When an agent needs to retrieve documents with metadata filters, it has no way of knowing what fields exist or what values they contain. Without this, it must guess and in practice this means we don't expose the filters as an option to Agent when using a retrieval pipeline tool.

Implementation

Each tool would be a Tool subclass that accepts any DocumentStore instance. We would utilize the newly introduced methods:

  • get_metadata_fields_info() - returns all metadata fields and their types
  • get_metadata_field_unique_values(field) - returns distinct values for a field
  • get_metadata_field_min_max(field) - returns the numeric range for a field
from typing import Any

from haystack.core.serialization import generate_qualified_class_name
from haystack.document_stores.types import DocumentStore
from haystack.tools import Tool
from haystack.utils.deserialization import deserialize_component_inplace


class ListMetadataFieldsTool(Tool):
    """Tool that lists all metadata fields and their types from a document store."""

    def __init__(self, document_store: DocumentStore) -> None:
        self.document_store = document_store
        super().__init__(
            name="list_metadata_fields",
            description=(
                "Returns all metadata fields available on documents and their types "
                "(e.g. keyword, long, date). Call this first to understand what fields "
                "you can filter on."
            ),
            parameters={"type": "object", "properties": {}},
            function=self._list_metadata_fields,
        )

    def _list_metadata_fields(self) -> dict:
        return self.document_store.get_metadata_fields_info()

    def to_dict(self) -> dict[str, Any]:
        return {
            "type": generate_qualified_class_name(type(self)),
            "data": {"document_store": self.document_store.to_dict()},
        }

    @classmethod
    def from_dict(cls, data: dict[str, Any]) -> "ListMetadataFieldsTool":
        inner_data = data["data"]
        deserialize_component_inplace(inner_data, key="document_store")
        return cls(**inner_data)


class GetMetadataFieldValuesTool(Tool):
    """Tool that returns the distinct values for a given metadata field."""

    def __init__(self, document_store: DocumentStore) -> None:
        self.document_store = document_store
        super().__init__(
            name="get_metadata_field_values",
            description=(
                "Returns the distinct values present for a given metadata field. "
                "Use this to understand what values a field can take before building a filter."
            ),
            parameters={
                "type": "object",
                "properties": {
                    "field": {"type": "string", "description": "The metadata field name."}
                },
                "required": ["field"],
            },
            function=self._get_metadata_field_values,
        )

    def _get_metadata_field_values(self, field: str) -> list:
        return self.document_store.get_metadata_field_unique_values(field=field)

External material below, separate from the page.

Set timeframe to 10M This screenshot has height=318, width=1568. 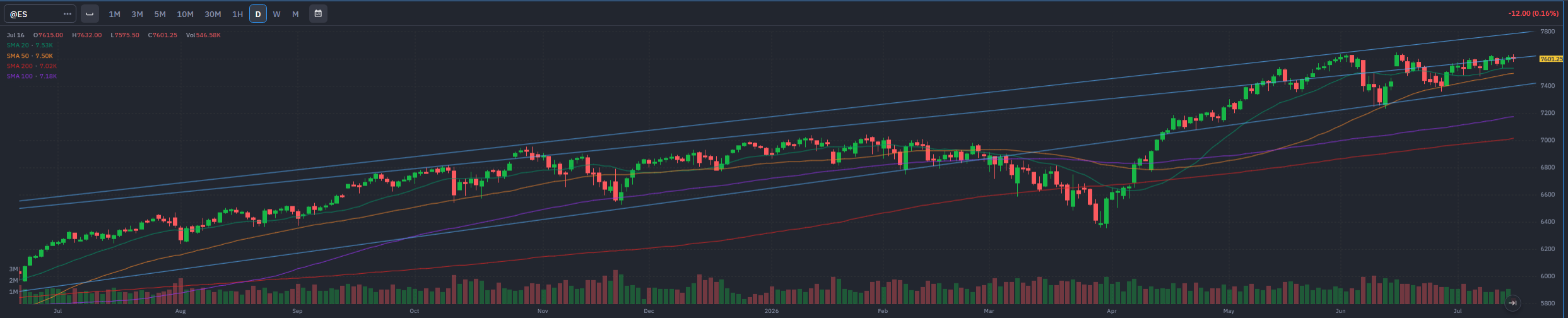pyautogui.click(x=185, y=14)

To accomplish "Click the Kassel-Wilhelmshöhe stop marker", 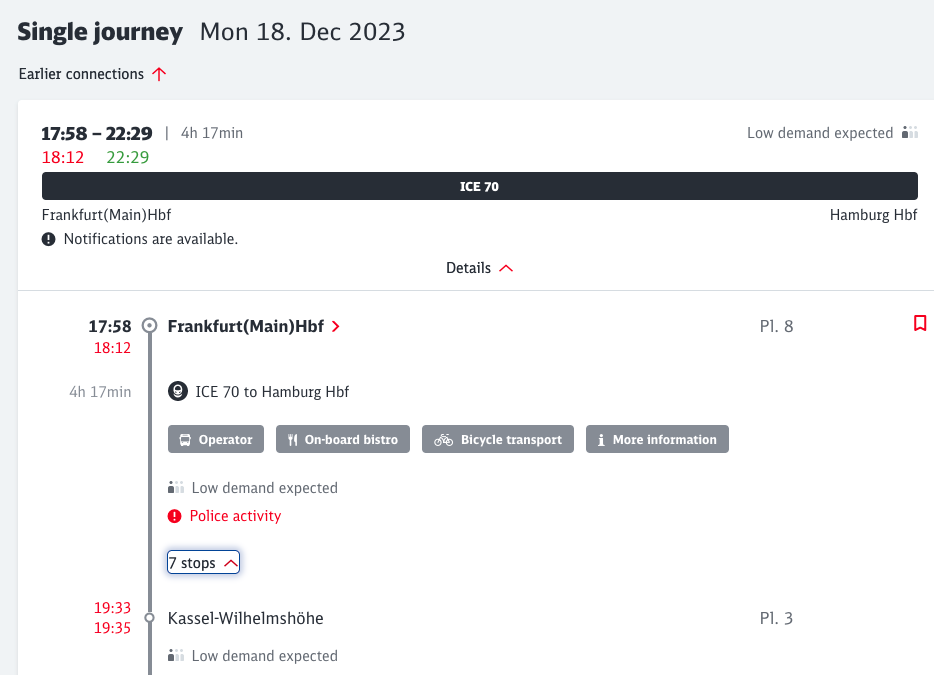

    def to_dict(self) -> dict[str, Any]:
        return {
            "type": generate_qualified_class_name(type(self)),
            "data": {"document_store": self.document_store.to_dict()},
        }

    @classmethod
    def from_dict(cls, data: dict[str, Any]) -> "GetMetadataFieldValuesTool":
        inner_data = data["data"]
        deserialize_component_inplace(inner_data, key="document_store")
        return cls(**inner_data)


class GetMetadataFieldRangeTool(Tool):
    """Tool that returns the min and max values for a numeric metadata field."""

    def __init__(self, document_store: DocumentStore) -> None:
        self.document_store = document_store
        super().__init__(
            name="get_metadata_field_range",
            description=(
                "Returns the minimum and maximum values for a numeric metadata field. "
                "Use this for fields with continuous values such as dates or counts."
            ),
            parameters={
                "type": "object",
                "properties": {
                    "field": {"type": "string", "description": "The numeric metadata field name."}
                },
                "required": ["field"],
            },
            function=self._get_metadata_field_range,
        )

    def _get_metadata_field_range(self, field: str) -> dict:
        return self.document_store.get_metadata_field_min_max(field=field)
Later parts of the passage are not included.